* THE TASK: How many lines in the records below contain the string "scrollbar"? Reply with the number alone.

--------------------------------

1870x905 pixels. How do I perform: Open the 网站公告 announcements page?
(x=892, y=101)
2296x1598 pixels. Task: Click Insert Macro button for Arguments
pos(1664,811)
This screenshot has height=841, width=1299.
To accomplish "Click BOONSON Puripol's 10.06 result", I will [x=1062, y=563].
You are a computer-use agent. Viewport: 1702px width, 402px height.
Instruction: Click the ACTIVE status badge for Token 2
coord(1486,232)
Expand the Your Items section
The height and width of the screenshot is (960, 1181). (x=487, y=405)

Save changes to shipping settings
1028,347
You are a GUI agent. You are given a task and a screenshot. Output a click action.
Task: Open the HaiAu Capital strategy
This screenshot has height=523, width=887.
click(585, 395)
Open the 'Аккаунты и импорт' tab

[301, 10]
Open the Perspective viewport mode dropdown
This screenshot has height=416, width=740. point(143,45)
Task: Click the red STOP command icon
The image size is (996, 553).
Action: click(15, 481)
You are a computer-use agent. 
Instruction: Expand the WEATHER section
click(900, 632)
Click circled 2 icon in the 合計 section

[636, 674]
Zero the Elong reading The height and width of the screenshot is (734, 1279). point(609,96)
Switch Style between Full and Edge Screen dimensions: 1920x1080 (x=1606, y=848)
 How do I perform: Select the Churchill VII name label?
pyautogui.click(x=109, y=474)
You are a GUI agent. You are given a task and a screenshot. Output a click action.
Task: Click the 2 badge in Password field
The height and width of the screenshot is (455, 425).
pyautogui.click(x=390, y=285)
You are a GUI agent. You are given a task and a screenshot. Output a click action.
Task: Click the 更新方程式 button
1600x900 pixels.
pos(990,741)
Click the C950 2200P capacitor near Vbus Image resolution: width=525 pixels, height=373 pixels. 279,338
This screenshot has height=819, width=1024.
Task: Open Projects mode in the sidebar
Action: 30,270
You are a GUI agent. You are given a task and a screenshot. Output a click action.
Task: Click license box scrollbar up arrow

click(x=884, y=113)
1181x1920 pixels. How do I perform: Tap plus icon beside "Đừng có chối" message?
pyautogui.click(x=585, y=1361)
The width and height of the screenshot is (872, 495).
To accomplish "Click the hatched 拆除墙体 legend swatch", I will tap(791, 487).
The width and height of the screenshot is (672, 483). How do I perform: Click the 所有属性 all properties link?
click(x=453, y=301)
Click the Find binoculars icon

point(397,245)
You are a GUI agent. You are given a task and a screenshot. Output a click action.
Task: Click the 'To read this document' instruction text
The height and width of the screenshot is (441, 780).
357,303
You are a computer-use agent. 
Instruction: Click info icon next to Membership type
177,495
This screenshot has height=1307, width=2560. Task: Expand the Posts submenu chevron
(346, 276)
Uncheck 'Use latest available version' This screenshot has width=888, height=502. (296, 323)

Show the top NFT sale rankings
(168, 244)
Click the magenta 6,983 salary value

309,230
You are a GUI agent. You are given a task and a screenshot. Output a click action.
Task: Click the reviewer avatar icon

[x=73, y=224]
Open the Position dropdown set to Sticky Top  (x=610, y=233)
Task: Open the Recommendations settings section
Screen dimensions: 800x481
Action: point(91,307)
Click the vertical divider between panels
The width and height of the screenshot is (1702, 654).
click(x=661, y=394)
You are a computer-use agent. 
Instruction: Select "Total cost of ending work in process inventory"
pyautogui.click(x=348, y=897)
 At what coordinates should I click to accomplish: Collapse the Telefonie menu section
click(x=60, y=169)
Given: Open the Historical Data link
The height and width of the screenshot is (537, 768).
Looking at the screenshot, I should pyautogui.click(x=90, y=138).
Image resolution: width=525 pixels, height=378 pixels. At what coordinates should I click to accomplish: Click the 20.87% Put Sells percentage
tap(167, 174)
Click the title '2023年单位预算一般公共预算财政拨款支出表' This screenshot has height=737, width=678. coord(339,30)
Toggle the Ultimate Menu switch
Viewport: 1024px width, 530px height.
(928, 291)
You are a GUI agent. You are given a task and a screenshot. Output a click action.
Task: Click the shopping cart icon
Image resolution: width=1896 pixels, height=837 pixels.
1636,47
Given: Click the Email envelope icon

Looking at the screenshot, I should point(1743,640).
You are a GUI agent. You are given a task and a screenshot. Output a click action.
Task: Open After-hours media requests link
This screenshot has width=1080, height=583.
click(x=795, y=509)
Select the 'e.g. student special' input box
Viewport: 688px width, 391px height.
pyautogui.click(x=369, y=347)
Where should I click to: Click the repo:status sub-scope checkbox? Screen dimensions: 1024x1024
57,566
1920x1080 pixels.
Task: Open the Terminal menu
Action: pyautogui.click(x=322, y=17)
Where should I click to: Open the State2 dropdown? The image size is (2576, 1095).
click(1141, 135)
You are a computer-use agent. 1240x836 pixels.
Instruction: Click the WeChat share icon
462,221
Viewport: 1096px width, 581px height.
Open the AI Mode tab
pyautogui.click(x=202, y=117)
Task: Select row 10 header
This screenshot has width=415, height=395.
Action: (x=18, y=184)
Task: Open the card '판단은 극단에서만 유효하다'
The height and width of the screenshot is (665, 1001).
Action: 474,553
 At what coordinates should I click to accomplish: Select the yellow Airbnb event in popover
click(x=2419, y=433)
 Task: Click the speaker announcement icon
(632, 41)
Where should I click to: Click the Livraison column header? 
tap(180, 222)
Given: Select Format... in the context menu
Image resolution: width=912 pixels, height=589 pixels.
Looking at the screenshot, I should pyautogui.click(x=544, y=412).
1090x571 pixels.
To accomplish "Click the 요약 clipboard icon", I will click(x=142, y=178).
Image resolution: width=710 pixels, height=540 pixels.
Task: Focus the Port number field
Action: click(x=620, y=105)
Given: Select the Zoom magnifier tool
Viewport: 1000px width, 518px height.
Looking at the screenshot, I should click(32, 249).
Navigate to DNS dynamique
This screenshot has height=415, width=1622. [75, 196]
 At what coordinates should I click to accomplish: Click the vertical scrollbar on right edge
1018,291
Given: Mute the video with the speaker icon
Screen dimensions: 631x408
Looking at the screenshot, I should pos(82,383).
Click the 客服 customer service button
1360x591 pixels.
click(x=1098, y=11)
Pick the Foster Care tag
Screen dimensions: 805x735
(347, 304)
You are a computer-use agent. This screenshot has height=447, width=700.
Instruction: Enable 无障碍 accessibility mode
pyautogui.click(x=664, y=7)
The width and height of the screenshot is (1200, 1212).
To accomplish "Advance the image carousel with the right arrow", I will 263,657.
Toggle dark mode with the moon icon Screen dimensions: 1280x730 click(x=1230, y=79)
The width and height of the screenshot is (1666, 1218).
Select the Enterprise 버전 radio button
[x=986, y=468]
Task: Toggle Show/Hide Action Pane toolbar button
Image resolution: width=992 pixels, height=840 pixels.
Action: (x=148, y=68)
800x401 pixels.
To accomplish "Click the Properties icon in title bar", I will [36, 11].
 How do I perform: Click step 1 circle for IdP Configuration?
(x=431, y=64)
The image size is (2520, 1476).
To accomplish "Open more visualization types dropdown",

--------------------------------

* TASK RESULT: 2